Multiobjective decomposition of integer matrices: application to radiotherapy

TL;DR

This paper addresses a complex multiobjective problem in radiotherapy, decomposing integer matrices into binary matrices with the consecutive ones property to optimize treatment delivery, using a heuristic approach.

Contribution

It introduces a heuristic based on Pareto local search for decomposing integer matrices in radiotherapy, tackling an NP-hard multiobjective problem.

Findings

Heuristic effectively decomposes matrices for various sizes.

Results show improved trade-offs among objectives.
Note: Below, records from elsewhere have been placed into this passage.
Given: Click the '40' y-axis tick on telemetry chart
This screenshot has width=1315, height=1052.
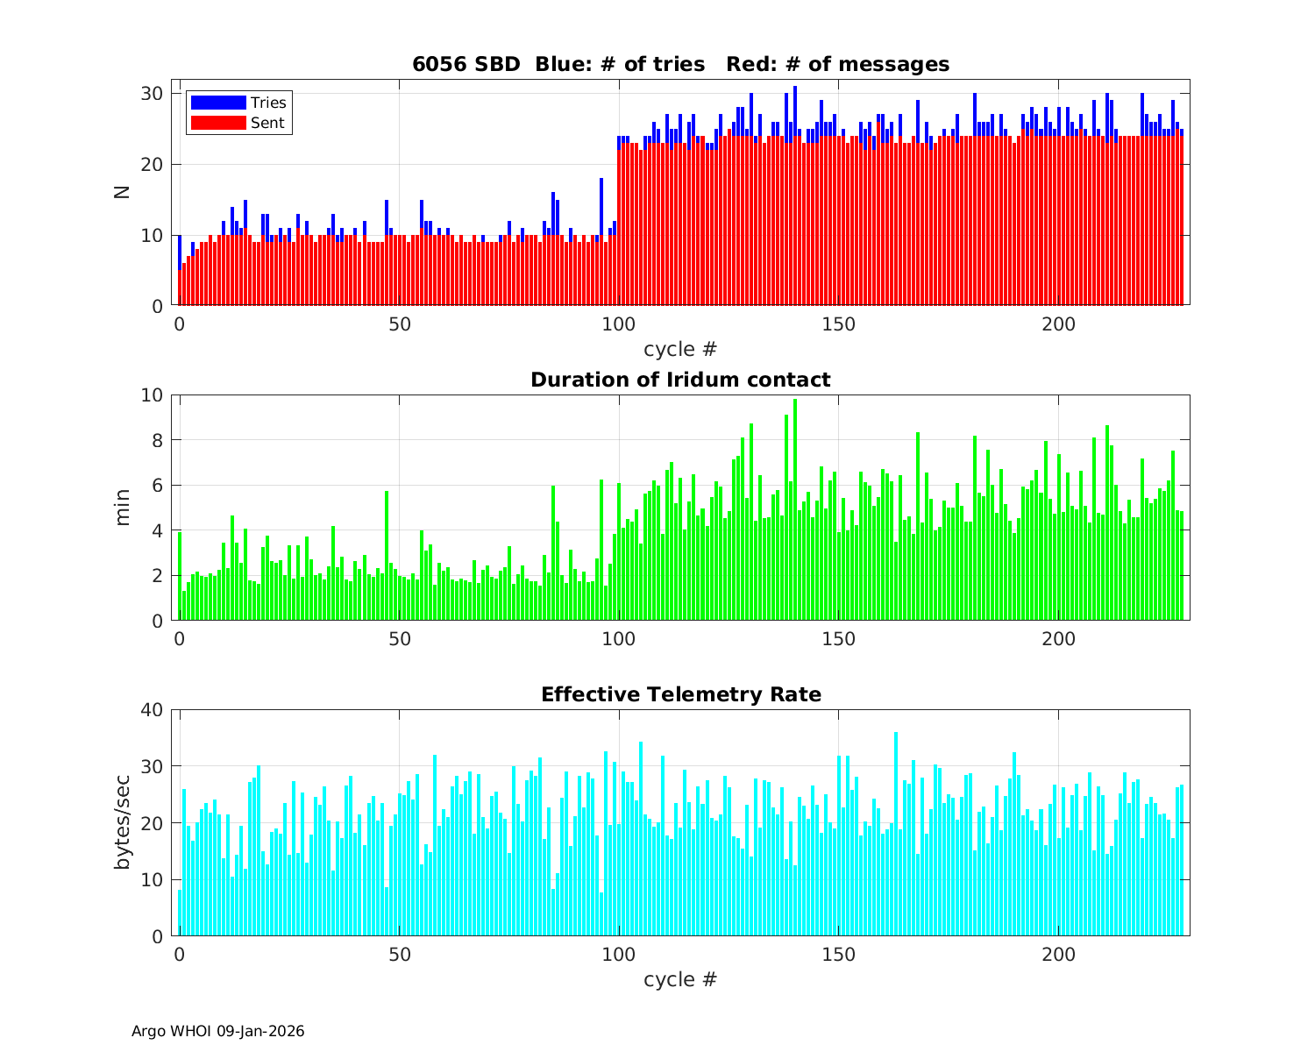Looking at the screenshot, I should [x=153, y=709].
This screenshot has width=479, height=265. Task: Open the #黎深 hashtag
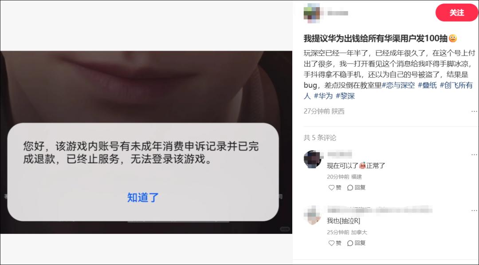coord(345,96)
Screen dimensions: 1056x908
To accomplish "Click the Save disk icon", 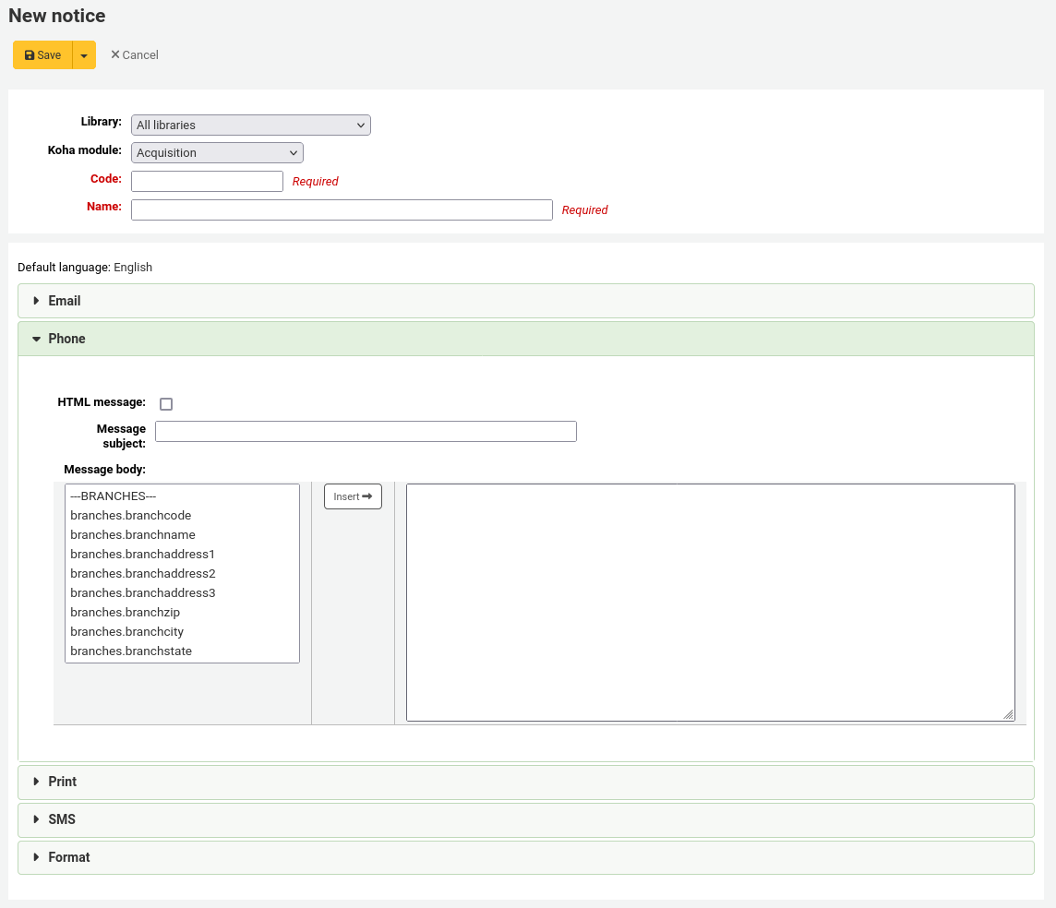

Experiments validate the approach's practicality.

Abstract

We consider the following problem: to decompose a nonnegative integer matrix into a linear combination of binary matrices that respect the consecutive ones prop- erty. This problem occurs in the radiotherapy treatment of cancer. The nonnegative integer matrix corresponds to fields giving the different radiation beams that a linear accelerator has to send throughout the body of a patient. Due to the in- homogeneous dose levels, leaves from a multi-leaf collimator are used between the accelerator and the body of the patient to block the radiations. The leaves positions can be represented by segments, that are binary matrices with the consecutive ones property. The aim is to find efficient decompositions that simultaneously minimize the irradiation time, the cardinality of the decomposition and the setup-time to configure the multi-leaf collimator at each step of the decomposition. We propose for this NP-hard multiobjective combinatorial problem a heuristic, based on the adaptation of the two-phase Pareto local search. Experiments are carried out on different size instances and the results are reported.